Harness formalized a multi-tier partner program a year ago, which now includes close to 40 partners. Over the next six months, they will implement a broader training and certification program, deploy additional technical and sales resources, and roll out a Partner Solutions Lead Program.
Harness, a 2017 startup which has developed an innovative Continuous Delivery-as-a-Service platform, has been aggressively building out their channel during the last year, after the relaunch of their partner program, Today, they are emphasizing the program’s growth in the last year, and indicating the new items on the roadmap which will roll out over the next six months.
Harness’s name comes from its purpose of harnessing the power of an automation platform to solve long standing problems with continuous integration [CI] and continuous development [CD].
“Jyoti Bansal, our CEO, and co-founder, earlier founded AppDynamics, and he tried to solve this problem of automating CI/CD there,” said Jason Eubanks, the CRO at Harness. “Existing solutions like Jenkins don’t scale, which means that they would require hundreds of hours of scripting, and the idea was to get away from reinventing this process with custom scripts.”
Harness was formed shortly after the acquisition of AppDynamics by Cisco was completed in early 2017. They are well-funded, having raised $110 million through their B round.
“Our slogan is ‘move fast and don’t break things,’ and our platform uses pipeline templates to build CD pipelines in minutes,” Eubanks noted.
Larger enterprises would benefit the most from the Harness platform, but their customers are all over the map, as even small companies find value in the platform.Enterprise customers make up approximately 75% of their sales revenues with commercial [mid-market and SMB] making up the remaining 25%.
“We have some really small accounts, with one being a flower shop with one DevOps engineer,” Eubanks said. “We also have several global financial services customers.”
Harness implemented a loose partner program early on, but it accounted for only a small part of the company’s business.
“We hadn’t formalized the program until we relaunched it a year ago,” Eubanks said. “We had two partners then. We recruited 15 partners, and then brought in regional Sis, and we now have 38 partners.” The program is organized as a three-tier one.
Their partners include Ottawa’s Benchmark, who uses Harness in their DevOps and Automation practice, Chicago-headquartered AHEAD, and Irvine CA-based Trace3.

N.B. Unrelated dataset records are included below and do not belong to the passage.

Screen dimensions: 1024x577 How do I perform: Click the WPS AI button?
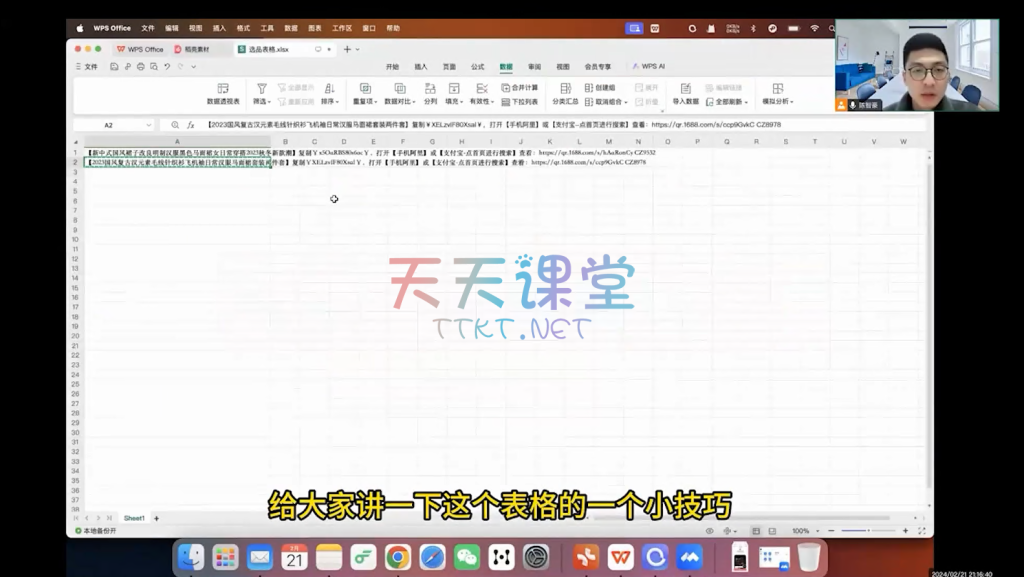coord(649,67)
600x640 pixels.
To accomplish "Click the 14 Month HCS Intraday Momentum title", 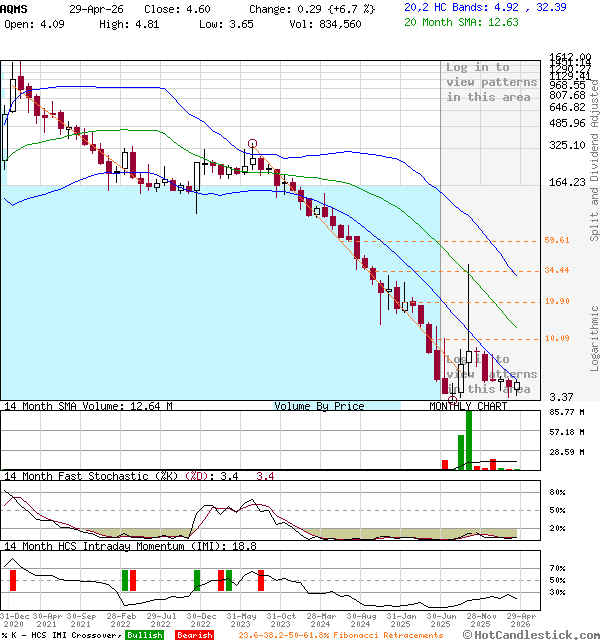I will (x=100, y=546).
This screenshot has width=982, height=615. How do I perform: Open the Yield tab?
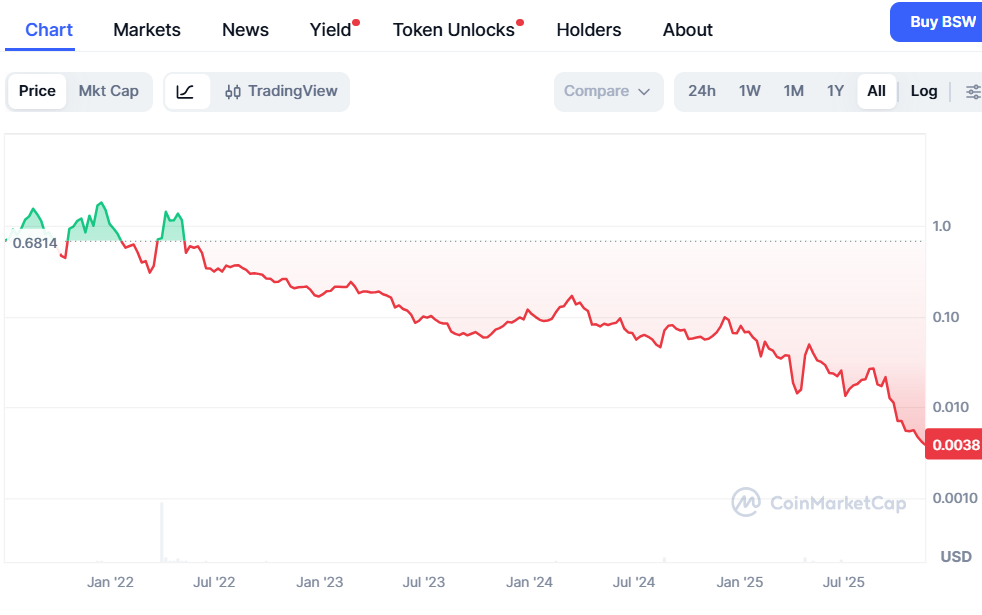331,29
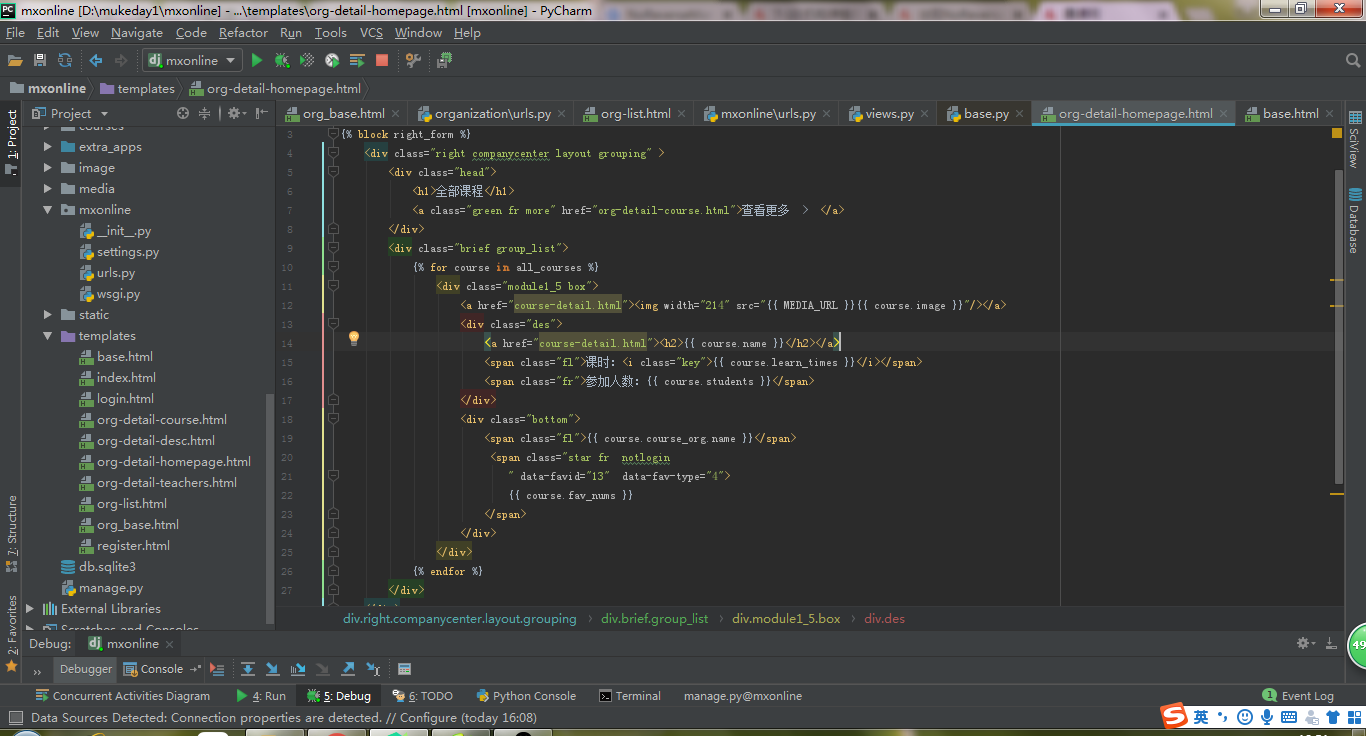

“Some partners are close to normal VARs, while others are regionally-focused DevOps boutique companies, and others are regional SIs with a DevOps focus,” Eubanks added. Strategic vendor partners include AWS, Google Cloud, Cisco, and HashiCorp.
The plan in the upcoming second half of Harness’s FY 21 is to roll out multiple new initiatives. These start with a training and certification program delivered through Harness University that will let partners deliver a lifecycle of services across the entire Harness platform.
“Previously, Harness University was mainly focused on the onboarding process,” Eubanks said. “We have added new certifications around sales and services and around customer success certification that will let partners deliver a lifecycle of services across our platform. Harness University has certification tracks for both partners and customers, and has instructor-led training in addition to online self service.”
Technical and sales resources have also been added to build and strengthen partner collaboration and competencies.
“This includes both investments in new people as well as making available new resources,” Eubanks said. “We hired a Senior Director of Channels, Melissa Larson.” Larson came from Pivotal but before that she spent over a decade at distributor Arrow Electronics.
“We have also hired new channel sales engineer resources,” Eubanks added.
Harness will also be introducing a Partner Solutions Lead Program through which Harness sales teams will pass a broader range of leads to partners, which will include Continuous Delivery and Continuous Efficiency as well as their primary use cases of modernizing CI/CD, Kubernetes adoption and deployment, and public cloud migration and adoption. The program has provided leads around the primary use cases to the top two partner tiers.
“We have a portal where partners can register leads and get deal protection, and we will distribute leads through the portal,” Eubanks said. “We do track the level of engagement with partners by tier level, and will consider that when distributing leads.”